Expanded rights means victims are better informed and safer

Apr 19, 2013, 09:45 ET from Appriss

LOUISVILLE, Ky., April 19, 2013 /PRNewswire-USNewswire/ -- Victims of crime and those who support and serve them are taking center stage to mark National Crime Victims' Rights Week, April 21-28. This year's theme — "New Challenges, New Solutions" — focuses on the continuing importance of advancing victims' rights while also celebrating the successes achieved so far.

A vital right for crime victims is the right to be notified when their offender is released from jail or prison. VINE® (Victim Information and Notification Everyday), a free, confidential service available in more than 2,800 communities nationwide, helps support and uphold that right. VINE gives victims and other concerned citizens 24/7/365 access to the custody status of offenders and lets them register for automatic notification via telephone, email or text about key activities related to their cases.

VINE was created in 1994 following the murder of Mary Byron in Louisville, Kentucky. Mary was shot to death on her 21st birthday by her ex-boyfriend, who had been arrested for raping her but was released from jail without her knowledge. 

VINE helps crime victims by providing a critical service that enhances their personal safety and helps them make informed choices about their cases, their alleged or convicted offenders, and their lives.

There was a time not long ago when victims had no voice in the criminal justice system — when murder victims' families were excluded from courtrooms and assault victims paid all their own medical bills. National Crime Victims' Rights Week honors the victims and advocates who confronted such injustices and helped produce a nationwide system of victim compensation and victims' rights. But it's also a reminder that many victims are still struggling for rights and that existing rights are not always enforced, jeopardizing the success of these reforms.

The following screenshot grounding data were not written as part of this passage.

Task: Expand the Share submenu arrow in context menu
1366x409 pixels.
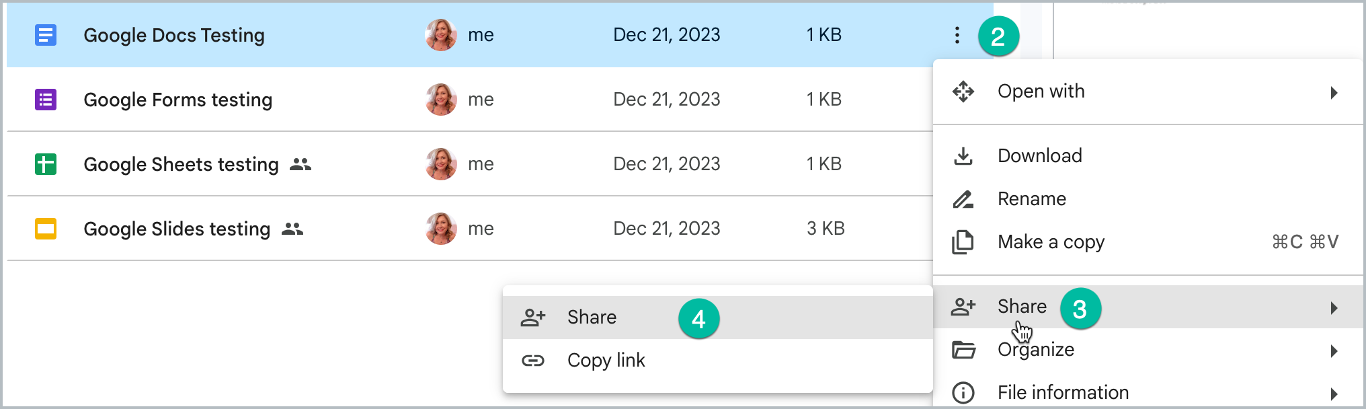Action: [1334, 308]
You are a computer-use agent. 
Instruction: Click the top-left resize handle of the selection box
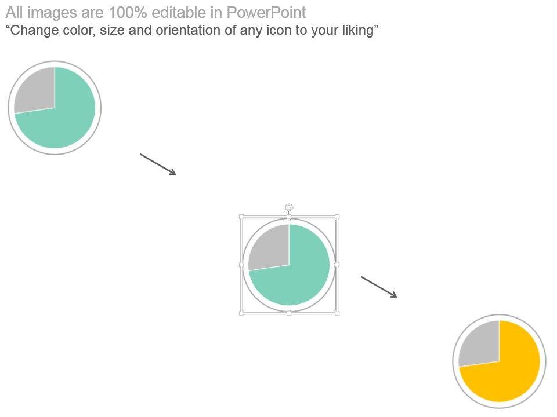[x=241, y=217]
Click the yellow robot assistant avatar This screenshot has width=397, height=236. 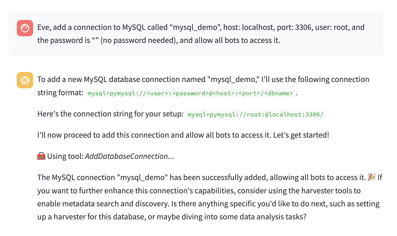[x=25, y=80]
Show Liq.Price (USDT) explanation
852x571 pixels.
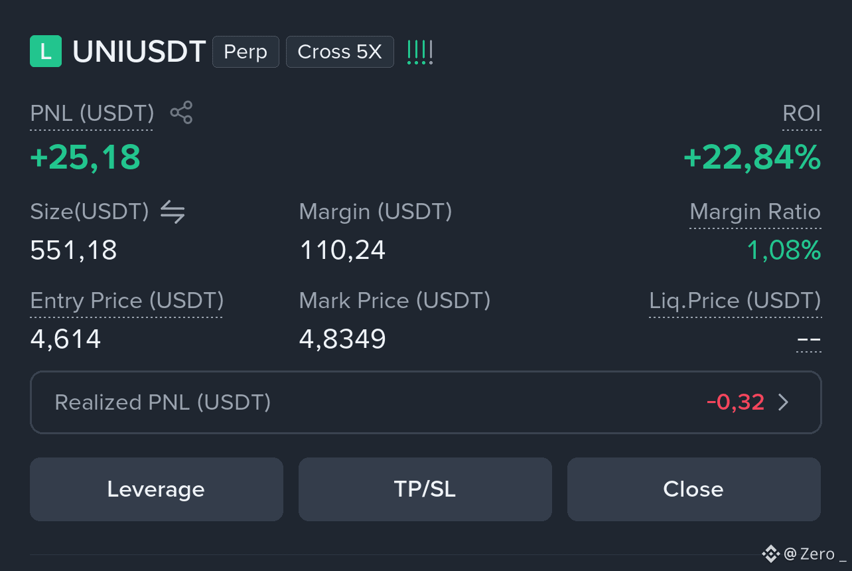735,301
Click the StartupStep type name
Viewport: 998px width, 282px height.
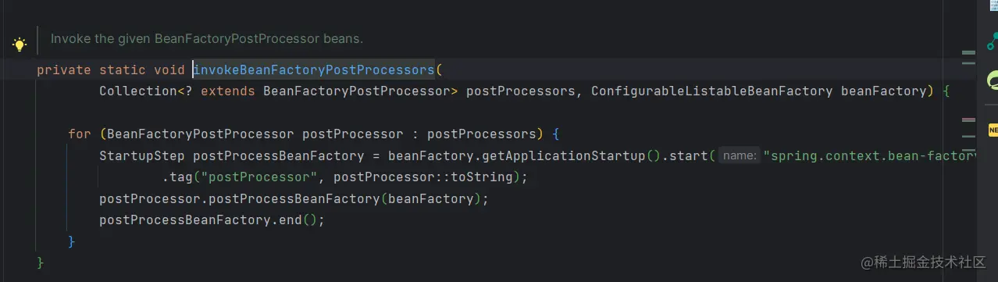coord(142,155)
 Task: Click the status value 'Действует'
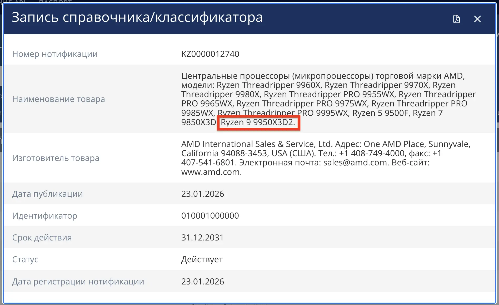tap(202, 259)
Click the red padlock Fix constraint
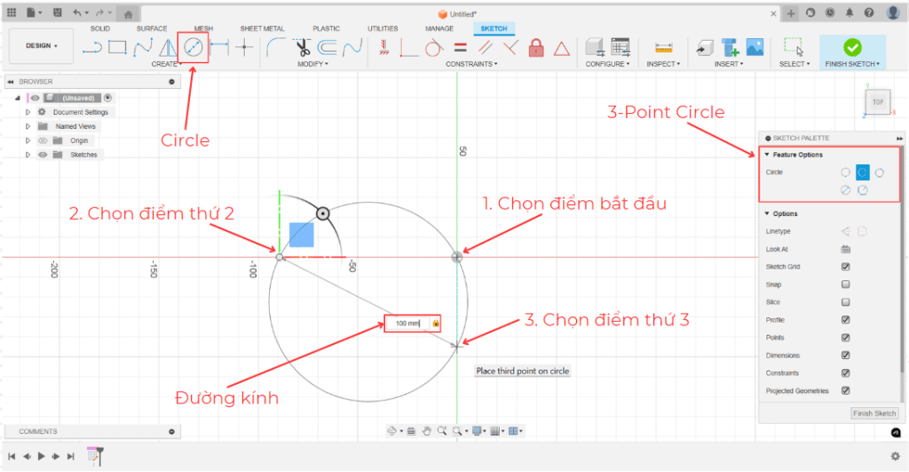909x472 pixels. click(536, 47)
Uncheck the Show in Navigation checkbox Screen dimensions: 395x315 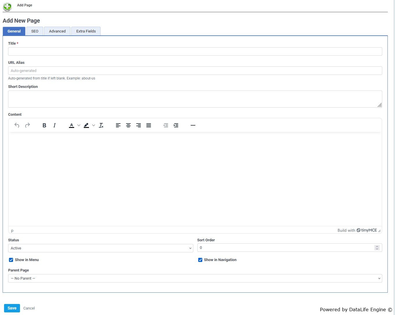[x=200, y=260]
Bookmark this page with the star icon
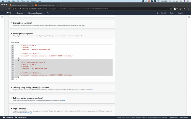The width and height of the screenshot is (191, 119). (x=171, y=9)
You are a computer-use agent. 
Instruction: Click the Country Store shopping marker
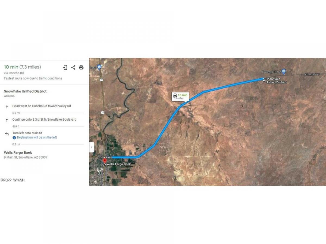284,72
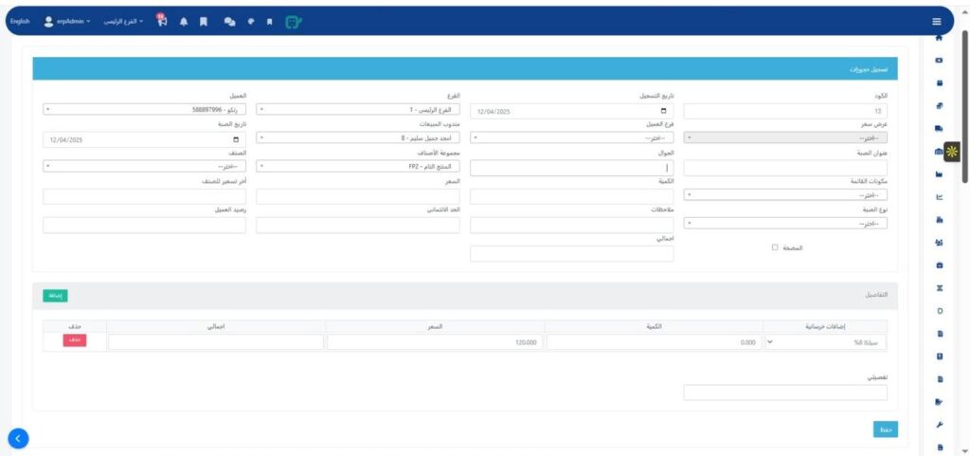This screenshot has width=970, height=456.
Task: Click the truck icon in sidebar
Action: (939, 128)
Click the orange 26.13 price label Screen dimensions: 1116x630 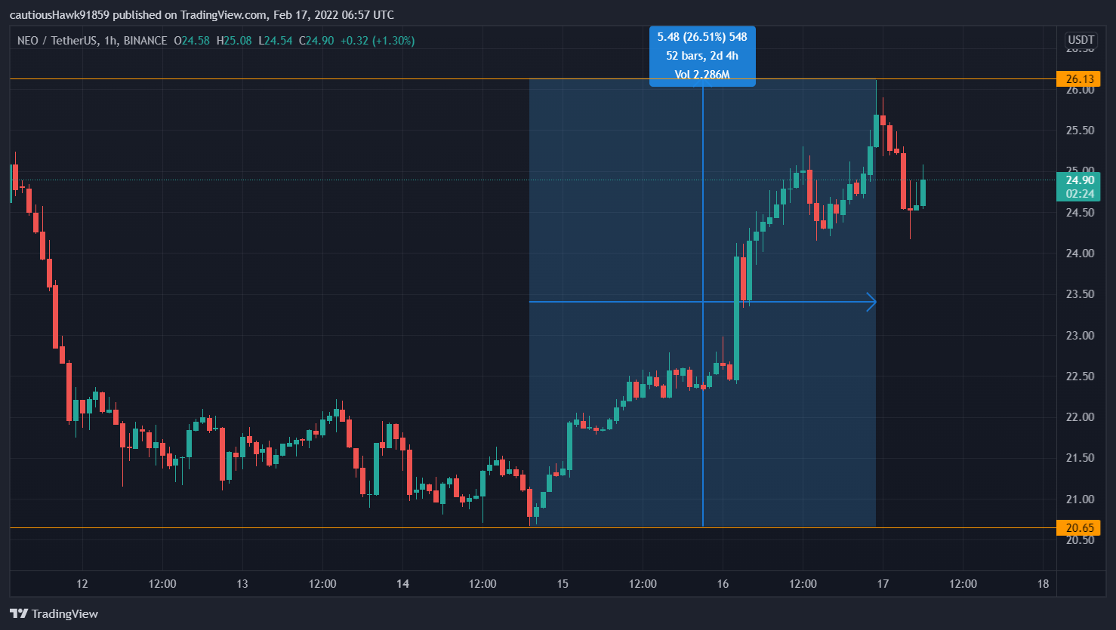[1079, 79]
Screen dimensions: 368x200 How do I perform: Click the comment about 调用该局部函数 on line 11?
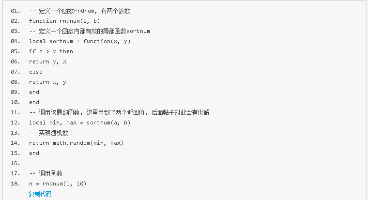(x=119, y=112)
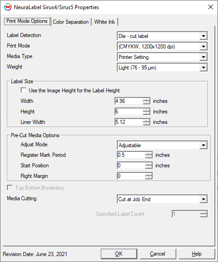Click the OK button

pyautogui.click(x=119, y=254)
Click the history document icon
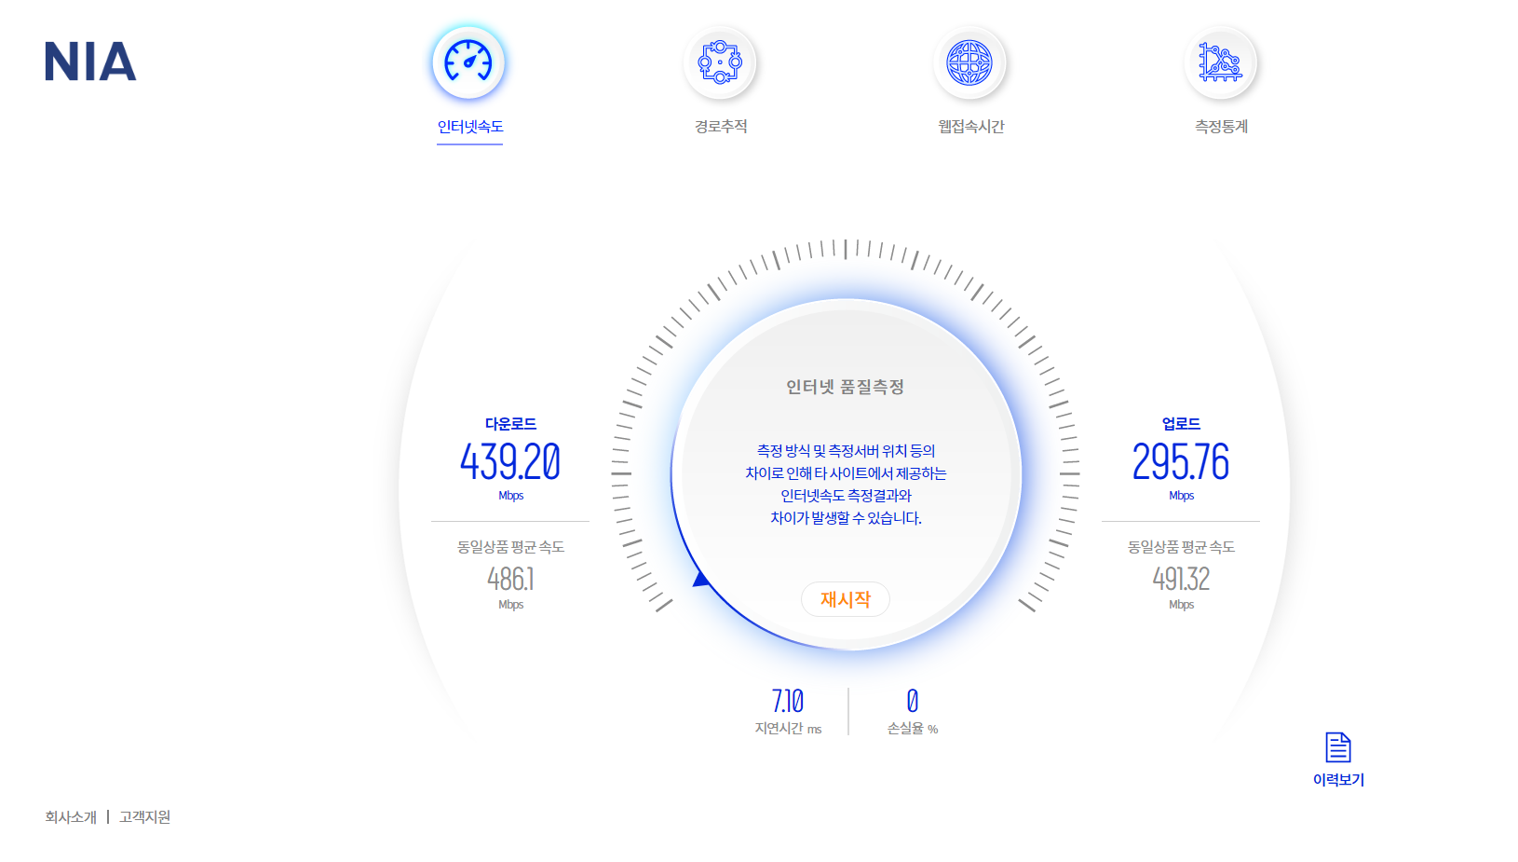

"Crime victims should not be further victimized by being kept in the dark about the status of their offender and their case," said Appriss CEO Michael Davis. "By keeping them informed and involved in their case, VINE enhances a victim's safety and provides peace of mind."

Currently every state has a victims' bill of rights and a victim compensation program, more than 30 states have victims' rights constitutional amendments and more than 10,000 victim assistance programs operate in communities across the nation.

To register for VINE or to learn more about the program visit www.vinelink.com.

About Appriss

Appriss keeps communities safe and informed by using innovate technology to provide a suite of products that:  inform crime victims of an offender's status (VINE®); help police catch criminals (JusticeXchange®); improve traffic safety and make crash reports available online (Buy Crash); and prevent the illegal sale of pseudoephedrine to help reduce the number of meth labs (NPLEx™).

Appriss also provides smartphone apps for sheriffs' offices to help them communicate more effectively with their communities. The app is provided at no cost to sheriffs who offer VINE.